Continua l'estratto sul marketing degli strumenti e sulla strategia, partendo dopo la sua ultima frase.

* [ESTRATTO DEL TESTO]
┌────────

Il marketing degli strumenti è una piaga.
Una generazione di marketer è cresciuta con una specializzazione basata sullo strumento anziché su di una funzione del funnel: e ricomporre le logiche quando la necessità diventa evidente è poi difficile, non ne abbiamo più la cultura.
Non vediamo più la strategia di marketing generale, presi tra un “influencer marketing” e un “search engine marketing”.
Perché oggi il digitale è talmente pervasivo, che non è più uno strumento, ma solo un livello, uno strato che pervade qualsiasi attività, dall’advertising, alle PR, al direct marketing, alle vendite (multicanalità, e-commerce, ecc.).
In realtà le automazioni — basate sui dati — sono utilissime, consentono di evitare errori di bias (cioè prendere decisioni a sentimento o basate sull’opinione dello stipendio più alto nella stanza) e risparmiare un sacco di tempo inutile e di scalare attività in modo mai visto prima.
Quello che intendevo è che non dobbiamo confondere tattiche (trovare audience simili) con la strategia (Chi sono io? A chi mi rivolgo? Come mi differenzio?). Quindi è giustissimo agire per esempio sul costo di acquisizione, e fare in modo che sia il minore possibile usando AI ecc. ma attenzione che nessuna automazione riesce a comprendere ancora in modo globale la strategia e il business complessivo di un’azienda. E in questo caso potrebbe massimizzare il numero di acquisizioni di clienti a scapito della loro customer lifetime value, ecc.
Non credo ci sia una grande differenza tra PMI e grandi aziende su questi temi, ma solo una diversa maturità generale.
Le piccole non usano ancora abbastanza i dati, e a volte nemmeno il marketing moderno, e potrebbero essere accecate dalla tentazione del pilota automatico, “ci pensa Facebook o Google”; le grandi hanno il problema spesso di non avere obiettivi condivisi tra dipartimenti in tutta la customer journey, per cui la comunicazione ottimizza il numero di contatti senza tener conto delle vendite, il marketing ottimizza il risultato delle vendite usando solo leve di breve periodo, ma se ognuno guarda solo al suo orticello non si massimizza il risultato finale, anche se “siamo digitali”.
Chi vuol essere per tutti normalmente non è per nessuno, questo ci porta a parlare di nicchie: credi che ogni prodotto possa avere la sua nicchia o ci sono delle eccezioni? Ci fai un esempio?
È l’epoca dell’accesso facile: possiamo googlare qualsiasi prodotto ci venga in mente, e la domanda ci troverà.

└────────

* [MATERIALE DI PARTENZA]
┌────────

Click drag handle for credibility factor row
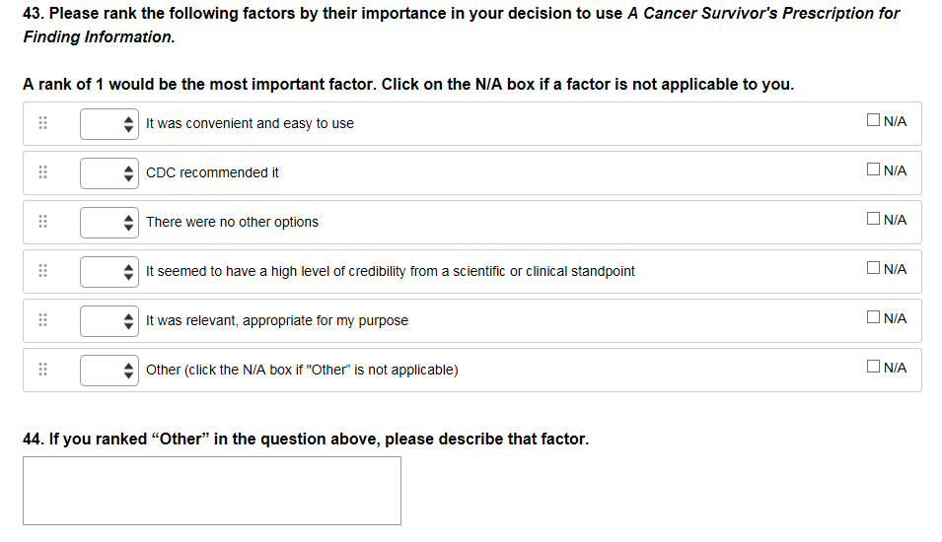The image size is (942, 542). (42, 271)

└────────

* [RISULTATO]
Per questo per i brand di massa è sempre più complicato mantenere le vecchie quote di mercato: loro devono vincere sempre, mentre per i brand di nicchia basta vincere una volta.
Naturalmente non ci sono ricette per qualunque settore.
Alcuni si prestano meglio, per esempio il fashion o il food, e infatti vediamo una serie di microbrand attivare direttamente i consumatori passando dai social e bypassando la filiera distributiva (o arrivandoci in un secondo momento).
Lazzari è un caso di fashion di successo che parla direttamente a un consumatore, direttamente. Come due persone che si conoscono bene.
Molto più difficile è per le commodities: quando vedo Amazon produrre carta igienica a proprio marchio significa che lì non ci sono nicchie che tengano, il servizio è re.
Voglio un prodotto accettabile con meno frizione possibile, a un costo accettabile, stop.
Tu hai chiesto “qual è l’ultimo brand creato dal digital marketing”…hai trovato la risposta?
La risposta non c’è, credo.
Perché il digitale è molto bravo nel parlare ai singoli, ma è inefficace nel creare cultura condivisa (almeno se usato da solo).
Abbiamo bisogno di tormentoni, per i brand di massa, di creare esperienze che sappiamo che altri conoscono.
Con i banner non si creano.
Diverso è il caso dei microbrand. Lì è probabile che il fenomeno sia possibile su una scala minore, la community, e quindi perfettamente a suo agio nel digital.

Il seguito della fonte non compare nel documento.